Insgesamt seien die Gesetzesentwürfe nicht nur schwer verständlich, sie wichen auch erheblich voneinander ab. Dafür werde aber keine Begründung gegeben. Mihr forderte für Reporter ohne Grenzen: Bei der Arbeit von Journalisten müsse Vertraulichkeit umfassend geschützt werden. Vor allem beim BND-Gesetzentwurf fänden sich stattdessen besonders bei den Verkehrsdaten kaum Schranken. Der BND hört internationale Telekommunikationsverkehre jeweils unter Einsatz von tausenden Selektoren ab und wertet Metadaten aus. Mihr hätte sich zudem gewünscht, dass die Nutzung von Staatstrojanern „klar untersagt“ würde. Das fehle im Gesetzentwurf. Auch stehe beim BND einem „Aufwuchs der Mittel“ kein „Aufwuchs bei der Kontrolle“ gegenüber.

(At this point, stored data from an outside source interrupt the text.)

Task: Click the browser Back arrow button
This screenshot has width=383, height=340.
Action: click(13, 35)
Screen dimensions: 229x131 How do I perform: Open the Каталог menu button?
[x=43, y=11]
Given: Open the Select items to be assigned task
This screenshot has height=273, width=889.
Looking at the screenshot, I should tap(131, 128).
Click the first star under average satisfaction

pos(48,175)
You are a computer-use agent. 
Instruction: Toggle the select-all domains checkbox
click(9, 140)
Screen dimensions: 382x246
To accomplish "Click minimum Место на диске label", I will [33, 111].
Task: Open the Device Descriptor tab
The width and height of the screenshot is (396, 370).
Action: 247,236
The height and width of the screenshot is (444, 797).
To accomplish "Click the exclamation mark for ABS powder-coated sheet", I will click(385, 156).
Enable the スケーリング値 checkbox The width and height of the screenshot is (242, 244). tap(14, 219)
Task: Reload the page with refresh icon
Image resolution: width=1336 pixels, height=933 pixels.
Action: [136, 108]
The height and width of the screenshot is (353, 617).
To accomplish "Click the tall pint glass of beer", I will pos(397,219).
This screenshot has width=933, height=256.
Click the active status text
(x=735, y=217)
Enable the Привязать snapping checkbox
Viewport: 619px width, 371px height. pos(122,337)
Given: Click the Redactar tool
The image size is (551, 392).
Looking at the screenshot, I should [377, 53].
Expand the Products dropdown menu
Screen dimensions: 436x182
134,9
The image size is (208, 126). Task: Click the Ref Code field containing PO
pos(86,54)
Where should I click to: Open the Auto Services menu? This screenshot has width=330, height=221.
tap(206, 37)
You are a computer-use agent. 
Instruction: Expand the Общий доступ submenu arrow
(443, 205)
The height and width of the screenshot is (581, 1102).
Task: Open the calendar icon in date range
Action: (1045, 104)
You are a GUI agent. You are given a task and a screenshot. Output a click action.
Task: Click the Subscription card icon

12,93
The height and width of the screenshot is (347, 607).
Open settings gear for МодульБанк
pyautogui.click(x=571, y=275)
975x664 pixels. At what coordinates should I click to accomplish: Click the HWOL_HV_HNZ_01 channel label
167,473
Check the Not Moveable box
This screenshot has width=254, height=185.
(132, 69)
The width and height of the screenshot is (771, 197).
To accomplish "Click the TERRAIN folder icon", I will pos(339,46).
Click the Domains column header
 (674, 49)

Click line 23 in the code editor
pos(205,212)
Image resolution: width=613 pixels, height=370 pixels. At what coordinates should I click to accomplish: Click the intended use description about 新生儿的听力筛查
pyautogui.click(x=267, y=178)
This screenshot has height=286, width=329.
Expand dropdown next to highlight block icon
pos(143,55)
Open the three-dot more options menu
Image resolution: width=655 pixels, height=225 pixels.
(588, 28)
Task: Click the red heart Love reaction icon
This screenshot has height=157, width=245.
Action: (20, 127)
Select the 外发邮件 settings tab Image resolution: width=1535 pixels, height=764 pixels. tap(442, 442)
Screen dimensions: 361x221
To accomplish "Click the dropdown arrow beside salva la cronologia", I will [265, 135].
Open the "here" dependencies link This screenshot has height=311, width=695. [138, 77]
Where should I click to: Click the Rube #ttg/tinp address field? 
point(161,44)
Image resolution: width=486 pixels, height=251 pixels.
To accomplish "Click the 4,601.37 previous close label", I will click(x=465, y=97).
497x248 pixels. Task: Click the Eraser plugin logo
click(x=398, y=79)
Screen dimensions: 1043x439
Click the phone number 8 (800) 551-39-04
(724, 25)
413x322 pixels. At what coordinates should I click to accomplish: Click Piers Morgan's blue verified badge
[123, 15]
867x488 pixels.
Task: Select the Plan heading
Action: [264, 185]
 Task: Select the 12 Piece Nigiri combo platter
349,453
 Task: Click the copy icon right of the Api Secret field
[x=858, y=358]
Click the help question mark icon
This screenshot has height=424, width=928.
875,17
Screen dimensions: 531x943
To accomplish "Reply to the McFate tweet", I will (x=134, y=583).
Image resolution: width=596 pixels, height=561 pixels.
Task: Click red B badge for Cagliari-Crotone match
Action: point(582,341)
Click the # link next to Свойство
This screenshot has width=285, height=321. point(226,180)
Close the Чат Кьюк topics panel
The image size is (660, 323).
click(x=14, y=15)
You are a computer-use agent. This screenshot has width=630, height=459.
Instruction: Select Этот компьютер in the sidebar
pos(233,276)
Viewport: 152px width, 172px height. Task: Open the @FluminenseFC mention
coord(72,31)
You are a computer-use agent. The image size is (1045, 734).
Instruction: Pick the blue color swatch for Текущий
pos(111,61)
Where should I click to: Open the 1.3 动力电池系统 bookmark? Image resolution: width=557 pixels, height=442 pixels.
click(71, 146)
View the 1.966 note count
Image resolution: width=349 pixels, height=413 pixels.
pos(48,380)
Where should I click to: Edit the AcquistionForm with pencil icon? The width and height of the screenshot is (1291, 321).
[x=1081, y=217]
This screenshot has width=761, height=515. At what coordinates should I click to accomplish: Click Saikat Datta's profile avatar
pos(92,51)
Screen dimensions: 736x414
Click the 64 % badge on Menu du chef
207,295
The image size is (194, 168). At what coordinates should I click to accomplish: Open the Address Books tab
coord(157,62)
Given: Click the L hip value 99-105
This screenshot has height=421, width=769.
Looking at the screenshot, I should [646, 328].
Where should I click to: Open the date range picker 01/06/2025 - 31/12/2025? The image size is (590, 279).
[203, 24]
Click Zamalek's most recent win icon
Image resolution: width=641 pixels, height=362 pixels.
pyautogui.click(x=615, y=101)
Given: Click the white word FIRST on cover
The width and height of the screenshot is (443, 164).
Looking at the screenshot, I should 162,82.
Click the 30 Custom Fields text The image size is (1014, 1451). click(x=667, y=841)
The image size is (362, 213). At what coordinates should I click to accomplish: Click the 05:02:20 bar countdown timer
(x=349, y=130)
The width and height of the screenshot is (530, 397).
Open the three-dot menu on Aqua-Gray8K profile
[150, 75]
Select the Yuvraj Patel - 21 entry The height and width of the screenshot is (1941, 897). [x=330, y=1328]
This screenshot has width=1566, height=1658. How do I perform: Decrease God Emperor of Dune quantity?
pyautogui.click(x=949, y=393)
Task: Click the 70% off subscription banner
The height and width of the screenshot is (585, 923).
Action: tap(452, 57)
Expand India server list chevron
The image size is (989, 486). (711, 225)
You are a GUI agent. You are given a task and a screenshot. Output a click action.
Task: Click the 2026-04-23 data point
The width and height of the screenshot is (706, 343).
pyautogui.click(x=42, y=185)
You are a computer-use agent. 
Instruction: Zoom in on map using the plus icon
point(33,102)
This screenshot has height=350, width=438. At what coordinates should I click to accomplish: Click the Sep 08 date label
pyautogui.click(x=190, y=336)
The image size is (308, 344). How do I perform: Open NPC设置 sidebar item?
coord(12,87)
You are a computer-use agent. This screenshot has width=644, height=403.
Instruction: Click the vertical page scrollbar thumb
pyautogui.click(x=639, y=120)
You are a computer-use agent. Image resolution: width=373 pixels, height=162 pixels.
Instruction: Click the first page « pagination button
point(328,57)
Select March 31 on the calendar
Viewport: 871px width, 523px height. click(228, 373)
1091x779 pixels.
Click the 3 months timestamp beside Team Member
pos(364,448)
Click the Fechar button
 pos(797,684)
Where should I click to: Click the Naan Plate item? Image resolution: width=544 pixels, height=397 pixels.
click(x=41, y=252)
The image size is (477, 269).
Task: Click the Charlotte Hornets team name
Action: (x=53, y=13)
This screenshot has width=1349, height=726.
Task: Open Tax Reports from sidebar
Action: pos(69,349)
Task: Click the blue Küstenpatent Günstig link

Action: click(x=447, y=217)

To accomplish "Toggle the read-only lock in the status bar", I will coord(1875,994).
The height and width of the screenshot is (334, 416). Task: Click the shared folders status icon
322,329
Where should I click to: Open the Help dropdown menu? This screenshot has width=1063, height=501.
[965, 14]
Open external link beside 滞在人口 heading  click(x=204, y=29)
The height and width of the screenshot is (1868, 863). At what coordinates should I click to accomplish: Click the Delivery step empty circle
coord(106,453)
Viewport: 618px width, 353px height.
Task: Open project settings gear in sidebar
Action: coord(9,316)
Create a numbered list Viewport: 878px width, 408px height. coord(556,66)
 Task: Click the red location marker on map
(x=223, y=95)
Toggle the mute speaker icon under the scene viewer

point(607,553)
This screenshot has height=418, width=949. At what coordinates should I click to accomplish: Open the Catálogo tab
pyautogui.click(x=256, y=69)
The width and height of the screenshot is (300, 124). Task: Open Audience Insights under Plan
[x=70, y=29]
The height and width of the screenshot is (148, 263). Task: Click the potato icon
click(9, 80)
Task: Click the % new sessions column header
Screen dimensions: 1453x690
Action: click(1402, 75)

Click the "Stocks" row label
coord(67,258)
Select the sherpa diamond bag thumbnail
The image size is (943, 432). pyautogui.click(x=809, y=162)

Zöller verwies auch auf ein praktisches Problem: Geheimdienste können Daten quasi anbieten und rausgeben, aber der Gesetzgeber hätte keine Gesetzgebungskompetenz dafür, was mit den Daten dann geschehe. Das widerspreche der Idee der „Doppeltür“. Diese „Doppeltür“ geht auf eine Denkfigur zurück, die als „Doppeltürmodell“ vom Bundesverfassungsgericht schon in einer Entscheidung vom 24. Januar 2012 geprägt wurde. Demnach muss der Gesetzgeber „nicht nur die Tür zur Übermittlung von Daten öffnen, sondern auch die Tür zu deren Abfrage“. Denn auch derjenige, der Daten bekommt, braucht für den Umgang damit Regeln. Erst „beide Rechtsgrundlagen gemeinsam, die wie eine Doppeltür zusammenwirken müssen“, seien Voraussetzung für die Übermittlung von personenbezogenen Daten zwischen einer auskunftserteilenden Stelle und dem Datenabruf einer auskunftsuchenden Stelle.
Das gelte auch bei Übermittlung an ausländische Behörden, so Zöller. Eigentlich müsse man das „komplett streichen“, denn man könne das nicht kontrollieren. Wenn die Entwürfe so Gesetz würden, sei ein neue Niederlage in Karlsruhe absehbar, warnte der Jurist.